= The exercise =
Retype the material below word for word, starting with its first line and ending with the line that contains "coord(297,181)".

= Given records =
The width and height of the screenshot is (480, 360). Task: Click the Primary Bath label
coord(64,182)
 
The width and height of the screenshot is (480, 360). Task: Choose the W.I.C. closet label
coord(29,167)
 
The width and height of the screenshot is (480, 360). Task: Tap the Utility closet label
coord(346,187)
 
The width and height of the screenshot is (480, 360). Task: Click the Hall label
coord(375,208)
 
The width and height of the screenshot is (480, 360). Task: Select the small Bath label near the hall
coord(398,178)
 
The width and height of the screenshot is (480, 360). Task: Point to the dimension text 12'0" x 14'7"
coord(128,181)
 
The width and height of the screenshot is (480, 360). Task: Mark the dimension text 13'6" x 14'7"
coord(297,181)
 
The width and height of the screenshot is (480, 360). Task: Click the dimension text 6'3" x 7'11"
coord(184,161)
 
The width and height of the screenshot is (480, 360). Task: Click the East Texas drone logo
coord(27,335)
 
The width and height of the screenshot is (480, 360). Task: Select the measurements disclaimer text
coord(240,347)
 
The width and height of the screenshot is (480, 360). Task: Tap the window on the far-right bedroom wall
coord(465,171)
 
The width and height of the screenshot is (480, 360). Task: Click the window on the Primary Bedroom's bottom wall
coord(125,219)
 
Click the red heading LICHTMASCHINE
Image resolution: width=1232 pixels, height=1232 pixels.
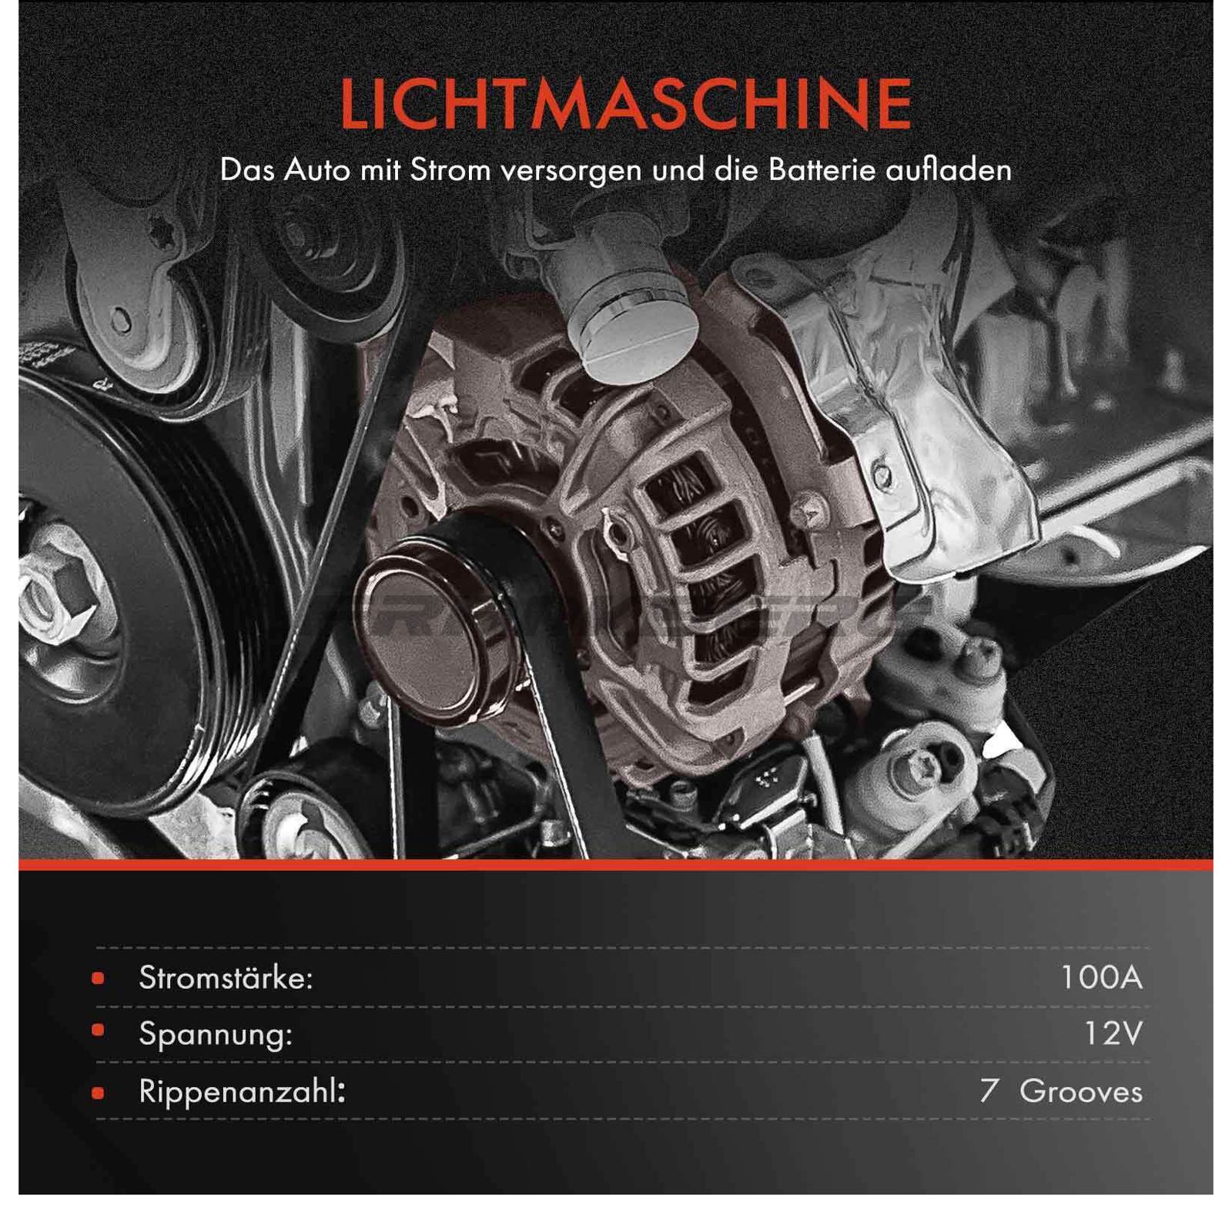625,104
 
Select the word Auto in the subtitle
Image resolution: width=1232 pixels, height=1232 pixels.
317,170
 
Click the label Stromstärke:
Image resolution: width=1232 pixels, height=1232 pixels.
226,978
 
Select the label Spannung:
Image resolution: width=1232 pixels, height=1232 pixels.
216,1034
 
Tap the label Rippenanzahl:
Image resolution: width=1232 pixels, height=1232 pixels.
242,1091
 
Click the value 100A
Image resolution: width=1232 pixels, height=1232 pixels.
1101,978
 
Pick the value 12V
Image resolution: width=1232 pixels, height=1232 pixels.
1113,1034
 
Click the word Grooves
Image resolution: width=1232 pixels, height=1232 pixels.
1080,1091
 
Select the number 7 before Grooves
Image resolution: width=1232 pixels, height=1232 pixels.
989,1091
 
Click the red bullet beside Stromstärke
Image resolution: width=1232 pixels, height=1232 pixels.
98,979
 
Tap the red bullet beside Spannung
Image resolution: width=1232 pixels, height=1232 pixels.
98,1030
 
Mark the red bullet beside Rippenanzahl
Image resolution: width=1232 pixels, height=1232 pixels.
98,1093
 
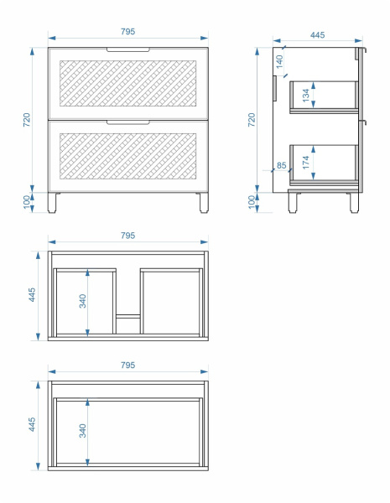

= Solution =
The width and height of the screenshot is (480, 360). Task: Click the Primary Bath label
coord(64,182)
 
The width and height of the screenshot is (480, 360). Task: Choose the W.I.C. closet label
coord(29,167)
 
The width and height of the screenshot is (480, 360). Task: Tap the Utility closet label
coord(346,187)
 
The width and height of the screenshot is (480, 360). Task: Click the Hall label
coord(375,208)
 
The width and height of the screenshot is (480, 360). Task: Select the small Bath label near the hall
coord(398,178)
 
The width and height of the screenshot is (480, 360). Task: Point to the dimension text 12'0" x 14'7"
coord(128,181)
 
The width and height of the screenshot is (480, 360). Task: Mark the dimension text 13'6" x 14'7"
coord(297,181)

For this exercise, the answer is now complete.